Text’s identity layer is called Global Accounts. It’s the system that manages accounts and organizations across the platform, and it’s exposed through the Global Accounts API. An account is a single identity — one person, one set of credentials — that can access Text. Every account has a unique ID. When your code makes an API call, it’s always acting as a specific account — the one that owns the token being used.
Every account has a unique account_id (a UUID) that appears in every token response and authorization-related API call.To look up the account tied to the current token, call GET /accounts/meme resolves to whoever owns the token making the request.

Organizations

An organization is the workspace that holds a team together. Think of it as the equivalent of what you see in Text as “your company” — the thing with the agents, chats, and settings. A few things to know:
  • Every organization has at least one account, and at least one owner.
  • An account can belong to multiple organizations at once. A consultant working across several client accounts, for example, has one login but can switch between organizations.
  • Each account has a default organization — the one it lands on at login.
  • Organizations track which Text products are installed on them.
Every organization has an organization_id (a UUID). Both account_id and organization_id are included in every OAuth token response, so you always know which account and organization a token belongs to.Two endpoints are worth knowing: GET /organizations/my returns the organization tied to the current token, and GET /info introspects the token itself — returning its scopes, expiry, account_id, and organization_id.Organizations also have an invitation mode. The default, lax, lets all paid roles send invitations. Set it to strict to limit that to privileged roles only.
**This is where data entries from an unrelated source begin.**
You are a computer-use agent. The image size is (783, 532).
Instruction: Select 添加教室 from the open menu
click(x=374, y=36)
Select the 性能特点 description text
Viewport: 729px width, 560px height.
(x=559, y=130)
Why this matters for integrations

When you use a personal access token, it’s tied to your account and implicitly scoped to your default organization. Simple. When you build an OAuth integration — one where other users authorize your app — the token you receive represents a specific account acting within a specific organization. Both are part of every authorization response.
If you’re using a personal access token for a personal script or internal tool, you don’t need to think about this much. This becomes important when you’re building for other users.
If your app serves multiple Text customers, don’t use account_id alone as the key for a workspace context — an account can belong to more than one organization. Store (account_id, organization_id) pairs instead.When issuing a customer access token through the cookie grant flow, organization_id is required — the auth server needs it to know which organization the customer belongs to.POST /organizations creates both a new organization and an account in a single call, and doesn’t send any email notifications.